I looked at the top of this group of five mushrooms and immediately thought “Oh cool, boletes!” Boletoid mushrooms have pores instead of gills, and have thick caps and stems, making them generally sturdier. They’re always an excellent find for me and my love of symbiosis because many boletes form mycorrhizal relationships with trees. Their presence with long lived stands of hardwoods shows a certain level of ecological resistance and resilience.
As I turned this mushroom over to see its underside I was dumbfounded to find yellow gills. One of the mushrooms had also been parasitized by another fungus so this find was an even more lucrative goldmine. I have never seen a gilled mushroom like this. I had a long hike to go, so I took pictures, and placed two of the fives specimens in my mesh bag for spore prints and other analyses at home.
I hit up the internet even before I took a shower. I typed in gilled bolete, and hysterically identified my specimen as Phylloporus rhodoxanthus-the gilled bolete. This was a record. I have never identified a mushroom to species so fast. Proper identification is still only the first step, so I washed the hike off of me, and explored my college’s database.

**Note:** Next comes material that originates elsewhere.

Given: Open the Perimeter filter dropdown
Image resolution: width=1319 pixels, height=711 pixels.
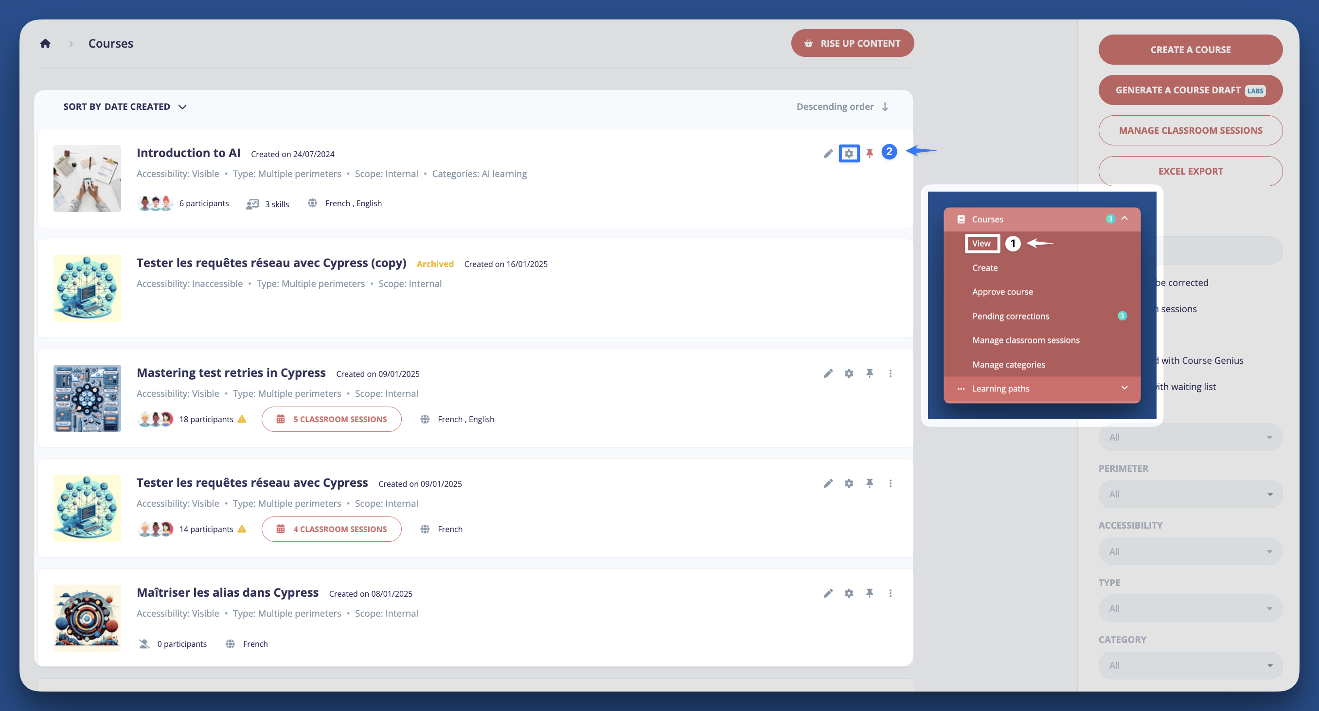Looking at the screenshot, I should tap(1189, 494).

The two P. rhodoxanthus mushrooms I collected. The white one is being parasitized by a species of Hypomyces.
In this modern era, we are shifting from categorizing species using morphological data to genetic similarities. These gilled boletes were once thought to be the missing link of bolete evolution from a gilled ancestor. Morphologically, Phylloporus rhodoxanthus looks just like Xerocomus species except for one minor discrepancy; pores instead of gills. New genetic data places the genus Phylloporus in the family Boletaceae. Without genetic tools, we may have placed this species with other gilled mushrooms in the Agaricoid clade. Phylloporus is a monophyletic and a sister group of the Xerocomus. The evolutionary trajectory of Phylloporus rhodoxanthus is an interesting one, with an ancient gilled ancestor it went through a period of evolution gaining a more boletoid morphology, and finally reverted back to producing gills.
Gills are fascinating structures that work exceptionally well. A mutation that causes the fruiting body to not produce a spore bearing structure will not stand the test of time. But a mutation that activates genes once silenced that encode gill formation can evolve and become exceedingly common. Phylloporus rhodoxanthus illustrates just that, and the parasitized fruiting body I found exposes its commonness, as enough of these mushrooms must be present to drive the evolution of a specialized parasite. The gilled bolete has gills, but is not a true gilled mushroom. It’s a bolete, and don’t you forget it!